Extracted text below:

Also in 1992, the parents of another anencephalic baby in Florida sued to force the courts to let them donate their baby's organs while she was still legally alive. Their suit, which made it to the Florida Supreme Court, was denied and the baby died after 10 days on life support.
In 1988, when the AMA's ethics committee had last considered the issue, it had determined anencephalic babies's organs should not be used for transplants.
But times and opinions change, said Orentlicher. ``That's the nature of ethics and philosophy and politics, that over time thinking evolves. And things that seemed inappropriate at one time are viewed as appropriate, such as discontinuing feeding tubes, and things viewed as appropriate, such as segregation, are viewed as inappropriate.''
How would it work?
Typically, anencephalic babies are allowed to die with no attempts at life support.
In Hampton Roads, they aren't sent to the region's highest level neonatal intensive-care unit at Children's Hospital of The King's Daughters because heroic lifesaving measures are of no use, said neonatologist Jamal Khan.

End of Extracted text.

Explore the material:
(a) Answer these questions from the passage on organ donation from anencephalic babies:
(i) How long was the Florida baby on life support before she died?
(ii) In what year had the AMA's ethics committee last considered the issue?
(iii) To which neonatal intensive-care unit are anencephalic babies in Hampton Roads not sent?
(b) Carry on the passage on organ donation from anencephalic babies, starting after its final sentence.

Study material below:

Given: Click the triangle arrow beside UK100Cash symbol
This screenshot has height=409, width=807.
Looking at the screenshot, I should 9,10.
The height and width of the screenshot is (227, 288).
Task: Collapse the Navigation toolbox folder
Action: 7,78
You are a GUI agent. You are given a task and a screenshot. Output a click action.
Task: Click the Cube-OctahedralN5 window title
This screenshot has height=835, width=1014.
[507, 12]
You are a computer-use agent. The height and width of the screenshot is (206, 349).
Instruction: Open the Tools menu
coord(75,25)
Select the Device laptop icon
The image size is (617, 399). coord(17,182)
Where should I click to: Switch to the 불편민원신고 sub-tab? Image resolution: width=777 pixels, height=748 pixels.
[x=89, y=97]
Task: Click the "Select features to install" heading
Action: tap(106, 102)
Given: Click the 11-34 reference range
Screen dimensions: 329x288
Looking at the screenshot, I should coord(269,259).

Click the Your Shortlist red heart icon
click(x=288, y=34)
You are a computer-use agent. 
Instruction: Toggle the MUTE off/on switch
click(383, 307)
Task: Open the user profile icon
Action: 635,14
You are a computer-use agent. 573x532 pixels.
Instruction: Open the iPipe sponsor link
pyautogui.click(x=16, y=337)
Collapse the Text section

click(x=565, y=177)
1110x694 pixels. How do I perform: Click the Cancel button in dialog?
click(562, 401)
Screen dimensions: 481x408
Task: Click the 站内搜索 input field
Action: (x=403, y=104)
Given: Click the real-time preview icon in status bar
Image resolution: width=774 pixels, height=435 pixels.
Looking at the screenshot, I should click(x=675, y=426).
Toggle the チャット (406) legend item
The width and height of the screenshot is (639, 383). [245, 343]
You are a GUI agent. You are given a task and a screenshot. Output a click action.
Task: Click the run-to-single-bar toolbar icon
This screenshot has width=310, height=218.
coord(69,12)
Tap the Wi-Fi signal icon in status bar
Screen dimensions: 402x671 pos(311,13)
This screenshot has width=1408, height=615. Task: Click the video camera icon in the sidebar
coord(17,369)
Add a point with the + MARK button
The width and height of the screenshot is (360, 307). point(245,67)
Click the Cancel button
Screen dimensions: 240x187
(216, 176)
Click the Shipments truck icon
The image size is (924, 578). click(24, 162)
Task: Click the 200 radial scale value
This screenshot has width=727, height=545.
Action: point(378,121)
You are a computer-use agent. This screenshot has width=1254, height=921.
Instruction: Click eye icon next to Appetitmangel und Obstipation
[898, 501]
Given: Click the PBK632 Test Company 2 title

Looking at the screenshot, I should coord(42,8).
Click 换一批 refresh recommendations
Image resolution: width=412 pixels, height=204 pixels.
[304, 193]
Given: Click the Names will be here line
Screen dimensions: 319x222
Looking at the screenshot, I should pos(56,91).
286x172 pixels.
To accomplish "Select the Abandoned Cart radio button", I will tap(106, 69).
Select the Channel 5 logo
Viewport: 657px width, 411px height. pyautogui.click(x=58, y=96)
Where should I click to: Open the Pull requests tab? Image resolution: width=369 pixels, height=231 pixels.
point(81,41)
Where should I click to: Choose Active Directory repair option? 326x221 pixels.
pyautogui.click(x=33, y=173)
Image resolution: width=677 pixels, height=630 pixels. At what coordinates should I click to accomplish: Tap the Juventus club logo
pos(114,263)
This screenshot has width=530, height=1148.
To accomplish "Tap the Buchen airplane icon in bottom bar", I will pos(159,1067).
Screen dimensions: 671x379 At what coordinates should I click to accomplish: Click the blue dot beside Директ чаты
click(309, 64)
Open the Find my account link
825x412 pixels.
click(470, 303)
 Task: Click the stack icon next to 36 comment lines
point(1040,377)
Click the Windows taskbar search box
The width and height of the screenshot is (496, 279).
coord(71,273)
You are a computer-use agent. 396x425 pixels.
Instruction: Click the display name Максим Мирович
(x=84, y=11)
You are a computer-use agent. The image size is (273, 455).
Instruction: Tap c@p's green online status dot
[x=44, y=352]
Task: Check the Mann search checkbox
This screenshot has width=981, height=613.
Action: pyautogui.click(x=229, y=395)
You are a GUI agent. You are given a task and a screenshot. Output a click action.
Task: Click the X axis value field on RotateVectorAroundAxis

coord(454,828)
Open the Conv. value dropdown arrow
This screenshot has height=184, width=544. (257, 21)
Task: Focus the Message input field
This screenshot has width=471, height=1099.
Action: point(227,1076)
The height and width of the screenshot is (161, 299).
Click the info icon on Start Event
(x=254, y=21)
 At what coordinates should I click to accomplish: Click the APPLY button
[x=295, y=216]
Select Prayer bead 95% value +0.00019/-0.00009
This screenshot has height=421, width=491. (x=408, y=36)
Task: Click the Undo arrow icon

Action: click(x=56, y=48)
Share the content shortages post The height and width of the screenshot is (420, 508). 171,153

End of Study material.

Numbered answers:
(a)
(i) 10 days
(ii) 1988
(iii) Children's Hospital of The King's Daughters

(b)
But if anencephalic babies were to have their organs harvested for transplant, the babies would have to be kept alive on a respirator to preserve their heart, kidneys and liver.
Then, when those organs were needed, the baby would be taken into the operating room and the tissues removed.
That would mean that a surgeon would be removing the heart of a child who had not been declared legally dead, by today's definition.
Khan expects some physicians would have difficulty with that concept. Just as some refuse to turn off respirators or deny feeding tubes when a patient is brain dead, some would refuse to remove anencephalic organs until the baby's brain or heart functions had totally ceased.
Laws must change
The ethics committee's statement is now AMA policy, but that doesn't mean anencephalic babies can be used for transplants.
First, state laws would have to change.
Legislators in California tried to amend that state's definition of death in 1986, to allow for the organ harvesting of living anencephalics. The bill, after a heated hearing, died.
Since the ethics committee published its statement in the Journal of the American Medical Association in May, ethicists, parents, physicians and the media have been examining and debating it intensely.
Some large newspapers, such as The Los Angeles Times, have written editorials praising the AMA position; others, such as The Miami Herald, have opposed it.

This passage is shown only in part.